Spirituality in everyday life: even washing dishes helps in inner evolution

Spirituality in everyday life: even washing dishes helps in inner evolution

Spirituality is present in every moment of life. We still don’t know how to recognize it

In scarce time and oppressive materialism, spiritual life seems at first glance to be a matter that concerns only the religious. Dedicating time to spirituality, lay people think, is a mission for some time on the weekend, and with sacrifice – after all, there are priorities such as bills to pay, professional obstacles to overcome, home care, problems with a spouse and children.

Nothing more false. Spirituality is present in every moment of life. Just open your eyes to discover it in our daily lives, with all the extraordinary potential for inner development that it brings us.

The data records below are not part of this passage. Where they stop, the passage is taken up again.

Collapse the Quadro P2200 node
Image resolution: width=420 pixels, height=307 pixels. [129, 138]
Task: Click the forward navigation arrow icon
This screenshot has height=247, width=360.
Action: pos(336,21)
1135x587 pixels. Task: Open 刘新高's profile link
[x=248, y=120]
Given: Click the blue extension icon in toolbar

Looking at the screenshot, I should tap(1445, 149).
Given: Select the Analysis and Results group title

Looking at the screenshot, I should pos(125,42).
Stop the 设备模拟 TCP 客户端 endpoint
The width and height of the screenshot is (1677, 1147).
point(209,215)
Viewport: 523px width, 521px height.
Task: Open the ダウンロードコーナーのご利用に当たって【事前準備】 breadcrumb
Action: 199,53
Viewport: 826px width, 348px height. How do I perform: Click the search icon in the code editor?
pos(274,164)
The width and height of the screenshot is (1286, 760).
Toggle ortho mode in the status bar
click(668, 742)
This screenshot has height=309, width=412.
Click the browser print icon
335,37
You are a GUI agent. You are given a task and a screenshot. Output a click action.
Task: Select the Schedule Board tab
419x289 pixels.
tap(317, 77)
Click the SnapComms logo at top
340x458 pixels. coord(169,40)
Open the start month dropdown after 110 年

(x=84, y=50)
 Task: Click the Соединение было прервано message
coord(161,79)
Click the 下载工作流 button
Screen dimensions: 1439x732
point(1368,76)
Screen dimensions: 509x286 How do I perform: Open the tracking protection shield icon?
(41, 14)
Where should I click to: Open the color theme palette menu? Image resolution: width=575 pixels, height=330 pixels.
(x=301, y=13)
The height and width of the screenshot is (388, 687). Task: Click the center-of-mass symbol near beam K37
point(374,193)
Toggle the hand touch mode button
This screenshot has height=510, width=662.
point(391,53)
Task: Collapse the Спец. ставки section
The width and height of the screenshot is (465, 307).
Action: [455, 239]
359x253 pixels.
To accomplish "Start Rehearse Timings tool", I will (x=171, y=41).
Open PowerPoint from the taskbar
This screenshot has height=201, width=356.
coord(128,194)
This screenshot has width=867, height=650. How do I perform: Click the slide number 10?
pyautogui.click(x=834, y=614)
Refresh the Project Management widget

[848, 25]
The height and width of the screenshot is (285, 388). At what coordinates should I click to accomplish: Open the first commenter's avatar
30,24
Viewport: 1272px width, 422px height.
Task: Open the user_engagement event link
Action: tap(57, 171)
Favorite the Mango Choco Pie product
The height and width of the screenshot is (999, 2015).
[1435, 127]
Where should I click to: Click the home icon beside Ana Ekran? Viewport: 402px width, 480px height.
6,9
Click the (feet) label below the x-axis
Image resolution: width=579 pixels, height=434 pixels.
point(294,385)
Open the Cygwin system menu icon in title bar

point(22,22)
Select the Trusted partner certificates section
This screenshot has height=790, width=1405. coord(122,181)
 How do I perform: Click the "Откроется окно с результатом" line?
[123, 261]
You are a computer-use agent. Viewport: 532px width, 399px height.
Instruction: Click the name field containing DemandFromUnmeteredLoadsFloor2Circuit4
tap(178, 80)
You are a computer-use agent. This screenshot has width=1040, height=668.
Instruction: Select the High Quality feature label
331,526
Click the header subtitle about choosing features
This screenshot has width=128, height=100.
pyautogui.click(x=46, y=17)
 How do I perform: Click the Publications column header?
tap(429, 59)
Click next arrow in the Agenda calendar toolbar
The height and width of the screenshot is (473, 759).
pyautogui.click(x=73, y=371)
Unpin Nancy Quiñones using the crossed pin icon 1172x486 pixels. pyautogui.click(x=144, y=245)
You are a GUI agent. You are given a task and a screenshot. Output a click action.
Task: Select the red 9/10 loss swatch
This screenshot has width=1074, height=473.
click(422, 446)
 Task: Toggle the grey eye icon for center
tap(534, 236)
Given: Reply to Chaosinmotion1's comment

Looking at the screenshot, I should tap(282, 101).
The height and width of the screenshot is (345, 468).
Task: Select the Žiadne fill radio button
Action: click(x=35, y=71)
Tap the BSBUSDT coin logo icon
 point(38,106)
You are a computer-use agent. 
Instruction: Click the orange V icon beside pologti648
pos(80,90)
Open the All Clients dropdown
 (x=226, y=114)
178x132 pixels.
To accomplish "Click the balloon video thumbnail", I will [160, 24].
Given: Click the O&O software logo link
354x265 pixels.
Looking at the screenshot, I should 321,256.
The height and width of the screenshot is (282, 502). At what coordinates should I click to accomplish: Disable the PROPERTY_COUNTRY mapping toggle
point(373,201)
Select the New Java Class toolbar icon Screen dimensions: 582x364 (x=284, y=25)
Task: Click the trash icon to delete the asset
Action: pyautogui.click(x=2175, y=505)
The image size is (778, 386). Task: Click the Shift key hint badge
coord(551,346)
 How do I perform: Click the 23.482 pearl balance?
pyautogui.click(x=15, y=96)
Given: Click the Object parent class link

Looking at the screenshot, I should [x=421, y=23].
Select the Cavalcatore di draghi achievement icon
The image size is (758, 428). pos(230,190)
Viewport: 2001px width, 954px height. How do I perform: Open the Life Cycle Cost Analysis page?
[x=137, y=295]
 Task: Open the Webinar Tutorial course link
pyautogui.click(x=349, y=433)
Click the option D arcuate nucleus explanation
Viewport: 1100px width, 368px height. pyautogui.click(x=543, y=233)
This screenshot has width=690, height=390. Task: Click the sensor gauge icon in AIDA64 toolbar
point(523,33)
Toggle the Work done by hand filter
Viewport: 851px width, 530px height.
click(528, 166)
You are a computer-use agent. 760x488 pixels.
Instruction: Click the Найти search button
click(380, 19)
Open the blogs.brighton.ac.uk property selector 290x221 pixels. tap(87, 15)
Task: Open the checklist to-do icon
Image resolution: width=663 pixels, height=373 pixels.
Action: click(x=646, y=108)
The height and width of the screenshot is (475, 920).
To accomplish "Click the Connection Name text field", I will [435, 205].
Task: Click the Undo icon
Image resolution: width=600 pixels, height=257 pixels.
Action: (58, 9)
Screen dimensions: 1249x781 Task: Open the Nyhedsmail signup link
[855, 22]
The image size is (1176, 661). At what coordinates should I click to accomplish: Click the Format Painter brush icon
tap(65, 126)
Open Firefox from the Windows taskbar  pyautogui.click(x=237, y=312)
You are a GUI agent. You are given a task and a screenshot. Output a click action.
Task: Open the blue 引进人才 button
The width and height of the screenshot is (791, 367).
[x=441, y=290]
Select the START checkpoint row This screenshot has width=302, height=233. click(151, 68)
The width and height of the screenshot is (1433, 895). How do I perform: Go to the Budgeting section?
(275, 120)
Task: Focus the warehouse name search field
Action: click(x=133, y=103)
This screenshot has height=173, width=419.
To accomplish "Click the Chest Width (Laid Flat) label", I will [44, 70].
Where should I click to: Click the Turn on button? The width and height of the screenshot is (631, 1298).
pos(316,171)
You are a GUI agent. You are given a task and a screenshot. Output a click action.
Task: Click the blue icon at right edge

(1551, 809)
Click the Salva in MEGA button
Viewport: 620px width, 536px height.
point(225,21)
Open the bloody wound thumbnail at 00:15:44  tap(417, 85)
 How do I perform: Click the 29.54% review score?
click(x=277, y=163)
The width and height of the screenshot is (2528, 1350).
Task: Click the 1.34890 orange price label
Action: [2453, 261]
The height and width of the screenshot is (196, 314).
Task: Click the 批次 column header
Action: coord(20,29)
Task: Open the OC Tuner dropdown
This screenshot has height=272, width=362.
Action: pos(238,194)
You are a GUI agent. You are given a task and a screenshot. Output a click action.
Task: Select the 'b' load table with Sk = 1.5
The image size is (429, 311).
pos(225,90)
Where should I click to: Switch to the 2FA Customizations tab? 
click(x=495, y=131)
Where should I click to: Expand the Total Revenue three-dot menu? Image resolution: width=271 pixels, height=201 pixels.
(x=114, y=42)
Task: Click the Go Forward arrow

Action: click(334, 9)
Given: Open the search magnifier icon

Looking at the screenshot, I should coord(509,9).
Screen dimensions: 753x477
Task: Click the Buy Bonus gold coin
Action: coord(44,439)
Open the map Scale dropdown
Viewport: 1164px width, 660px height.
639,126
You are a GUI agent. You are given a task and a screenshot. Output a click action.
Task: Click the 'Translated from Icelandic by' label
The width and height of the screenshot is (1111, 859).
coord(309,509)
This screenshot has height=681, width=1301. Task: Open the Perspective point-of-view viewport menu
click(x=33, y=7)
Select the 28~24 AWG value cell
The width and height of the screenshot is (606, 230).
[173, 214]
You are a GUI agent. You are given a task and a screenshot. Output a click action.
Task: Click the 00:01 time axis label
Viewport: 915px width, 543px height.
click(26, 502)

A powerful example of this is the narrative of the Dalai Lama’s readaptation to his land after three years of retreat in Tibet. According to his account – mentioned in the book “After the Ecstasy, Wash Your Dirty Clothes”, by the psychologist and Buddhist monk Jack Kornfield –, in the first five years after his return he struggled to connect to the spiritual life, because in our daily lives people “only have the sensitivity to run after things”. To maintain what he had learned and balance his mind, the Dalai Lama used a resource surprising in its simplicity: cleanliness.

“In silence, I chanted a mantra of compassion with every dish I washed, every floor I scrubbed,” he says. “I also prayed that all floors and the hearts of all beings around me would be clean, purified and innocent. Time stopped as if I were part of the earth that is purified in spring. (…) The simplest physical tasks teach us to stay in this world in a sacred way.”

At first glance, the idea of ​​washing dishes to progress spiritually seems like sheer nonsense. But all spiritual traditions stress the importance of being whole beings – and how could we achieve this by ignoring what we think and do in everyday life?

all indivisible

Reconciling spirituality and everyday life is no simple task anywhere on the planet. In the West, the main obstacle is our consumer culture, which pushes people to seek immediate and external gratification – fashionable clothes, the state-of-the-art cell phone, the imported car. As a result, spirituality takes a back seat, and most of the time it is lived as if religious, moral or ethical beliefs did not even exist.

But it is impossible to escape the everyday. Acts like paying bills, going to work or taking the children to school are also spiritually important, and without being aware of this we cannot evolve. “You can’t get one department right and go wrong in another,” said Gandhi. “Life is an indivisible whole.”

To start this day-to-day review, nothing better than the family. Is there a better place than the home itself to refine tolerance, and respect and get rid of prejudices and expectations to see life as it is? “If we take good care of family relationships in this life, more than 90% of our task here will have been accomplished”, said Martha Gallego Thomaz, a spiritist

Another crucial item is money, exchange energy that works as an excellent teacher – for bad and good – on the spiritual path. The overvaluation that the West attributes to it leads to greed, avarice, and fear of scarcity. On its positive side, however, money serves to spread prosperity, it rewards work done with love, and, as energy, it should never stagnate.

Getting in touch with spirituality in everyday life requires developing what Buddhism calls mindfulness. According to writer David Spangler, this mindful, nonjudgmental observation of what happens in each moment leads us to a deep awareness that gives us insights into the world and ourselves. Mindfulness allows us to respond to the present more spontaneously and freely.

Extended Perspective

Spangler exemplifies how mindfulness can transmute everyday activities:

Paying the bills – Concerns and fears in this regard give way to a confrontation with the belief system linked to money. Analyzing these beliefs without judging them weakens the mental programming that governs this area and allows the person to choose more effective ways to act.

Going to the supermarket – Instead of simply needing to supply the home, this activity is now seen as the end point of a vast distribution network that connects the production of thousands of people to their neighbourhood. Purchasing consciously is also admiring the abundance of goods and exercising discernment – ​​selecting, for example, organic products or products that do not harm the environment.

Educating children – The tendency to constantly impose restrictions on children gives way to the perception of their positive aspects, such as solving problems apparently beyond their capacity or sharing toys with peers without being instructed to do so.

Discovering spirituality in everyday life means having many more resources to balance yourself and change your future. Life will go on with successes and failures, but the mind learns, without going into imbalance, to extract lessons from all situations.

“In everything a person does it is possible to create and maintain a state of being that reflects our true destiny”, observes Karlfried Graf von Dürckheim in the book “Daily Life as Spiritual Exercise”. “When this possibility is put into practice, the ordinary day is no longer ordinary. It becomes an adventure of the spirit.”